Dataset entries
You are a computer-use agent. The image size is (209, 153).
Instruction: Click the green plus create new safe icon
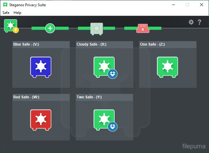pos(50,28)
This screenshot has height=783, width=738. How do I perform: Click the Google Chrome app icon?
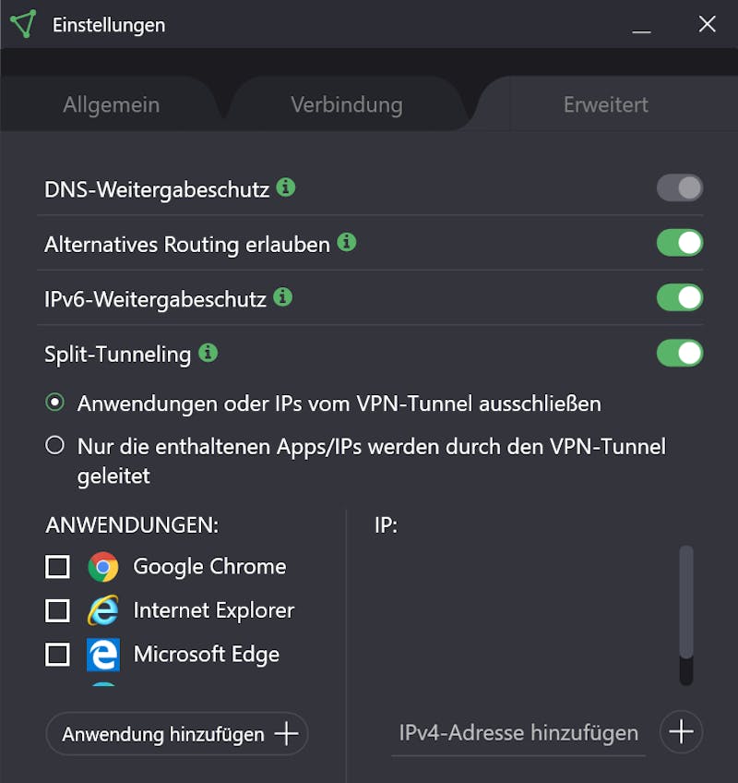click(x=103, y=567)
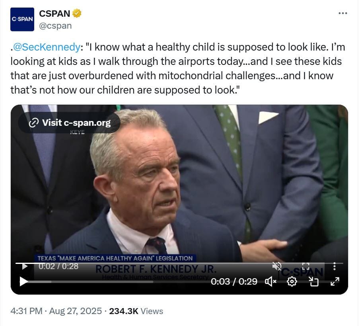Switch video to picture-in-picture mode
360x326 pixels.
pyautogui.click(x=313, y=281)
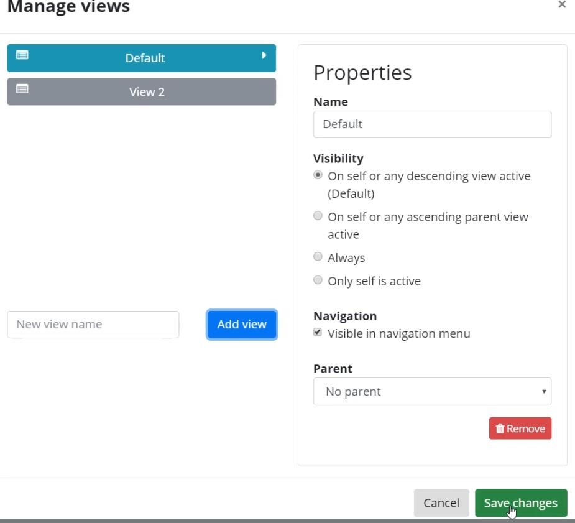Choose On self or any ascending parent view
Viewport: 575px width, 523px height.
318,215
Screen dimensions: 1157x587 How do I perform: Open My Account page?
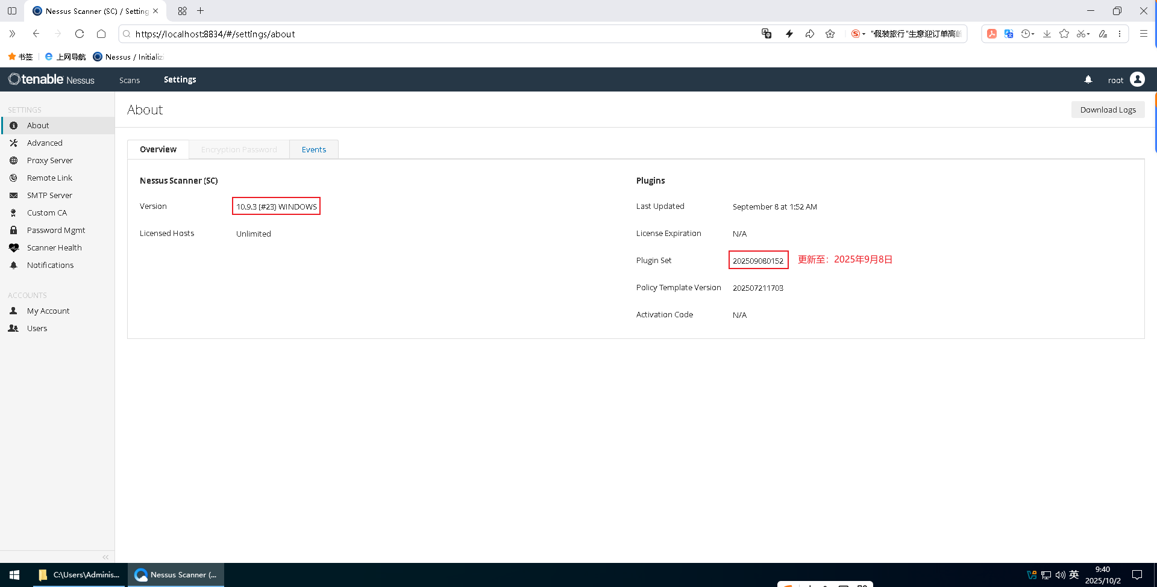(48, 311)
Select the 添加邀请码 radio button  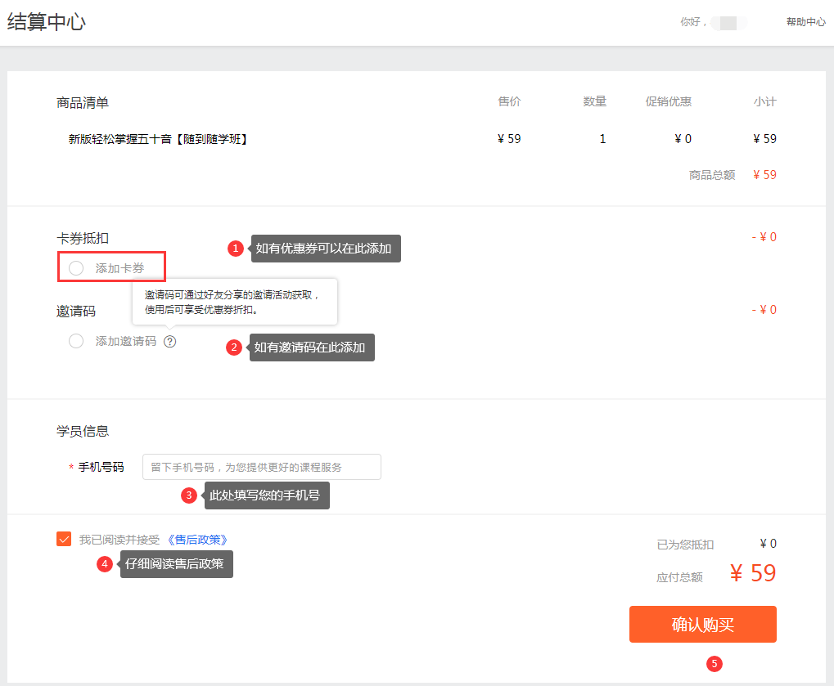(x=76, y=341)
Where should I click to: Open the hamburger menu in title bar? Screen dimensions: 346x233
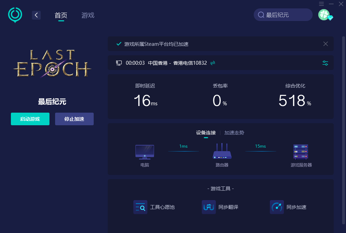(321, 3)
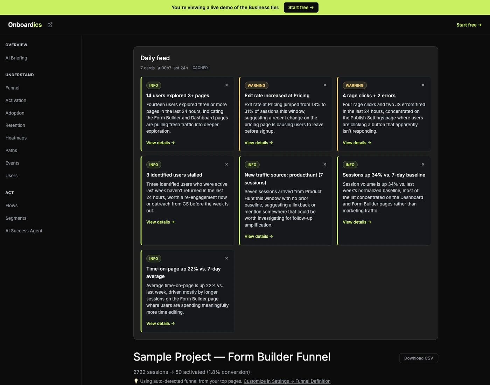Click the Download CSV button
The image size is (490, 385).
click(x=418, y=358)
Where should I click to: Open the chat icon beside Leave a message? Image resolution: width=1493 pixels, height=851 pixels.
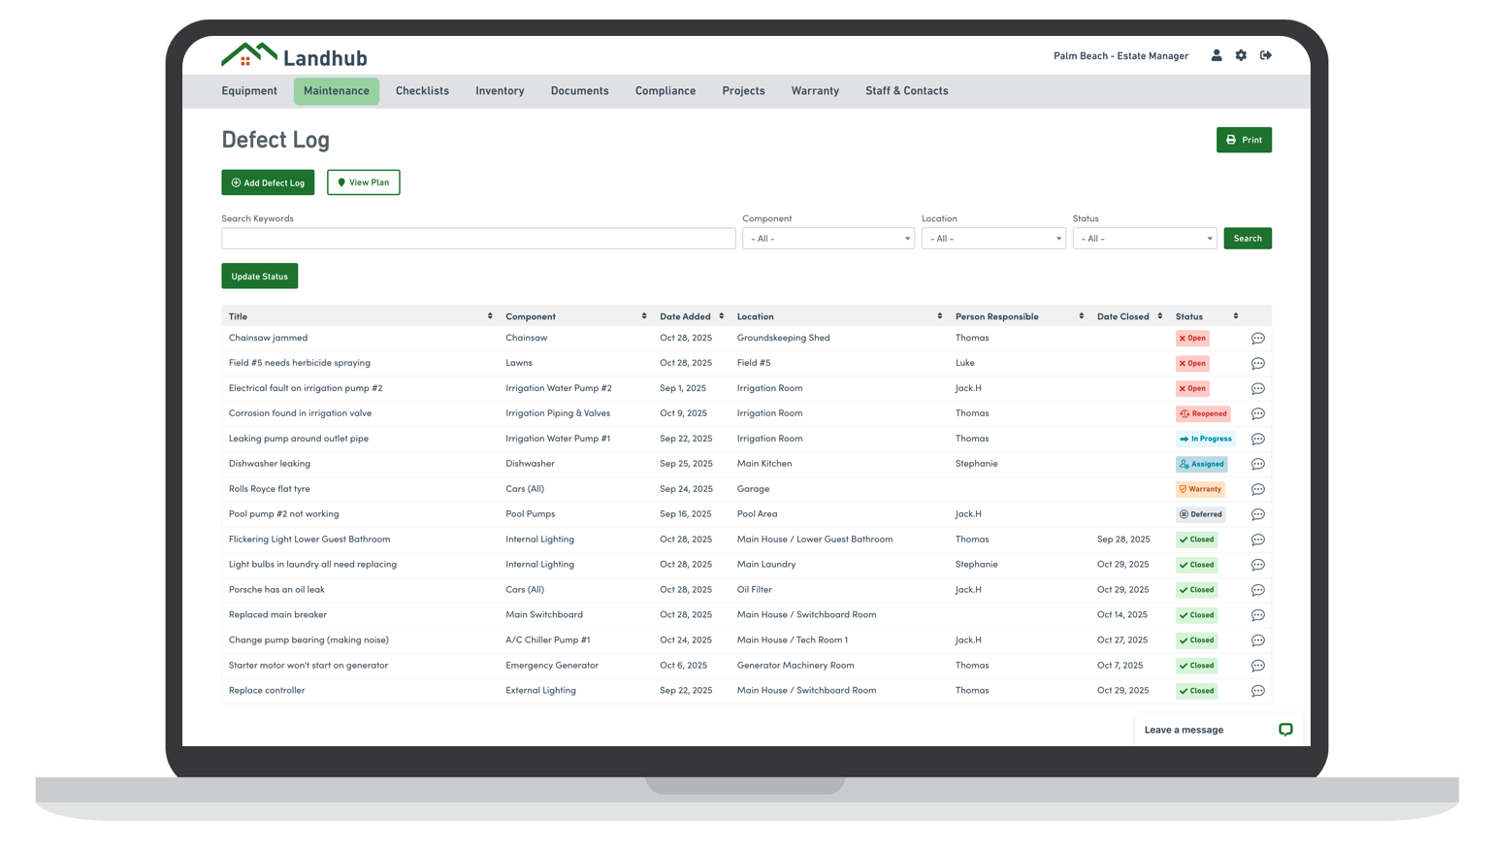(x=1285, y=730)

#### Task prompt
Restate, word for word, each line from the line containing "Where should I click to: Open the hamburger" through the end of the entries above; the pictures are not part of the copy.

#### Solution to the exercise
Where should I click to: Open the hamburger menu in title bar? Screen dimensions: 346x233
(321, 3)
Click the Download CSV button
The image size is (490, 385).
click(x=418, y=358)
Where should I click to: Open the chat icon beside Leave a message? Image resolution: width=1493 pixels, height=851 pixels.
(x=1285, y=730)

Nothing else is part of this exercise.